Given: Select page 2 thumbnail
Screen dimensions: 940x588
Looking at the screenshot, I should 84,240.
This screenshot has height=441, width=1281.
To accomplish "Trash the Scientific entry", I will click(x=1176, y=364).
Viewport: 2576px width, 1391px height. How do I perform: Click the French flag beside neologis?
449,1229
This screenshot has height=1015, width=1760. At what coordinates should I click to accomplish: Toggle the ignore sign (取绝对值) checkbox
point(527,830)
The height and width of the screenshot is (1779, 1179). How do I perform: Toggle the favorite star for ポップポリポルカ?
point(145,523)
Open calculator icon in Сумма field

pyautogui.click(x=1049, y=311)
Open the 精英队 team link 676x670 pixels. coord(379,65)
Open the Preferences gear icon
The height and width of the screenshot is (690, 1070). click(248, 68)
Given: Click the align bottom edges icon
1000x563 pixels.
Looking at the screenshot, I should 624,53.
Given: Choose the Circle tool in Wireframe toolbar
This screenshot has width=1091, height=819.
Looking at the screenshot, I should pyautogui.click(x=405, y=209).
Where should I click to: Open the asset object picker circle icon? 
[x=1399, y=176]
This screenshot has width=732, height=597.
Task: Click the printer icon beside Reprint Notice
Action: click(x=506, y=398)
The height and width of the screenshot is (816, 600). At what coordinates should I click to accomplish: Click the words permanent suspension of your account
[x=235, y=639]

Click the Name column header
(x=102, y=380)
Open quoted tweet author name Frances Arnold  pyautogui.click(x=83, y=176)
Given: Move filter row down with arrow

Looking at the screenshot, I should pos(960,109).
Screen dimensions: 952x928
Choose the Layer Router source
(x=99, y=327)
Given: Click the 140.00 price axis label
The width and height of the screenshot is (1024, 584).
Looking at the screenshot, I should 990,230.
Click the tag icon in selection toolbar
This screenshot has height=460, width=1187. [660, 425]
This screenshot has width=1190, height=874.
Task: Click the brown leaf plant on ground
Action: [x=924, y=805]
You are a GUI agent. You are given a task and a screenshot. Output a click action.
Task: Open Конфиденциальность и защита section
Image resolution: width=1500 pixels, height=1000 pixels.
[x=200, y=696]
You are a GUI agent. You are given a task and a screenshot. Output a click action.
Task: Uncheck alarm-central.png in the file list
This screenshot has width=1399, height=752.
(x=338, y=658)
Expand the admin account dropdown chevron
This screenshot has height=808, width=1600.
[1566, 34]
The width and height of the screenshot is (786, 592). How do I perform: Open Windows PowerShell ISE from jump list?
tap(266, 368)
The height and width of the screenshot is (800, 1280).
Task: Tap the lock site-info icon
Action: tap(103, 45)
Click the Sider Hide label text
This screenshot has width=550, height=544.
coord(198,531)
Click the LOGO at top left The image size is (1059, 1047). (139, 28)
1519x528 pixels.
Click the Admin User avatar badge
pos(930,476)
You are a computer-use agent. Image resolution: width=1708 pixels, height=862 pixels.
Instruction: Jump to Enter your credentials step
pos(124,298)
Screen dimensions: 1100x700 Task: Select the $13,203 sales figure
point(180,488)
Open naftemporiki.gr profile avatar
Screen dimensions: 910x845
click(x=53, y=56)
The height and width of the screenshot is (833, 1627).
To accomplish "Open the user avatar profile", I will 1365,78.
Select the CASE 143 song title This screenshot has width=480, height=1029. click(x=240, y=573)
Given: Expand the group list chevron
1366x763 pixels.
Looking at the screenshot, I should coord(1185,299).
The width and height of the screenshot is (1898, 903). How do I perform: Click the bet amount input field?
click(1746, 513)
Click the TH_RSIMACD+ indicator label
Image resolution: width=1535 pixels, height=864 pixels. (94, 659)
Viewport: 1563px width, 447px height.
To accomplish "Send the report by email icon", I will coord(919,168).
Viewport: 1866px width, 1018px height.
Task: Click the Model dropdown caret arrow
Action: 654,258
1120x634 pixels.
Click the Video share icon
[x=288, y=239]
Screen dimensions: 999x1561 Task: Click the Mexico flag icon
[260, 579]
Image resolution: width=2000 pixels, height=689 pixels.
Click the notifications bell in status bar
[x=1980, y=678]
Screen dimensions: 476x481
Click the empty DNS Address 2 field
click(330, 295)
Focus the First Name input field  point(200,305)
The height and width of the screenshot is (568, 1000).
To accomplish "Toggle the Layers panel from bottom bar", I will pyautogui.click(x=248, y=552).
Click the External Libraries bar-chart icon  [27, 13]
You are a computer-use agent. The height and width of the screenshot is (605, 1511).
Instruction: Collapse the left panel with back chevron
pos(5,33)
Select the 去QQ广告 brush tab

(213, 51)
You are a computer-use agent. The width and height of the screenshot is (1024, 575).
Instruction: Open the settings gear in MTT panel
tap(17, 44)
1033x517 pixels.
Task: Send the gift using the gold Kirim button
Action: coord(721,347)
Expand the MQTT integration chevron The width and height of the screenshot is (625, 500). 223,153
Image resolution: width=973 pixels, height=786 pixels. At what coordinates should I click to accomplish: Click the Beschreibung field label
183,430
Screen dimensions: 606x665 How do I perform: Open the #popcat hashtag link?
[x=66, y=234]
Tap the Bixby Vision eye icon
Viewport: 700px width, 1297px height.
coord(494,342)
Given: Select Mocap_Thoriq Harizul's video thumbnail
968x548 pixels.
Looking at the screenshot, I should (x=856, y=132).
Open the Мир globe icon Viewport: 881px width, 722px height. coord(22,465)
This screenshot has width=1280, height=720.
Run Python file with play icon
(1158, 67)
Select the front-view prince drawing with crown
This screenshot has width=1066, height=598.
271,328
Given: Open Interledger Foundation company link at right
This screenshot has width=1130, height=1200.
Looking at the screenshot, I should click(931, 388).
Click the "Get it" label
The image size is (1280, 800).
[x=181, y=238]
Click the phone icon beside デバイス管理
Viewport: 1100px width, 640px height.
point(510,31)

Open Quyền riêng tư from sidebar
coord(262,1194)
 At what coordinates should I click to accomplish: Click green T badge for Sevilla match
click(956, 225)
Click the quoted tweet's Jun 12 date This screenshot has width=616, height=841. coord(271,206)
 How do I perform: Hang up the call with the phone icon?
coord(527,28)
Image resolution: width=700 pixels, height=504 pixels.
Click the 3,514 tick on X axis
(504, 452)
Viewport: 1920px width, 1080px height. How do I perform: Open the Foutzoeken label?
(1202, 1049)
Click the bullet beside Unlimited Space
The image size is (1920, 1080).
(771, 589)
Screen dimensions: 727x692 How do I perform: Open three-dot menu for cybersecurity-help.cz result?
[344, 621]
*-*-*
● **Task requirements**: If a line of the records above holds the string "tweet", count it; then state only how many such lines there are.

● **Expected answer**: 2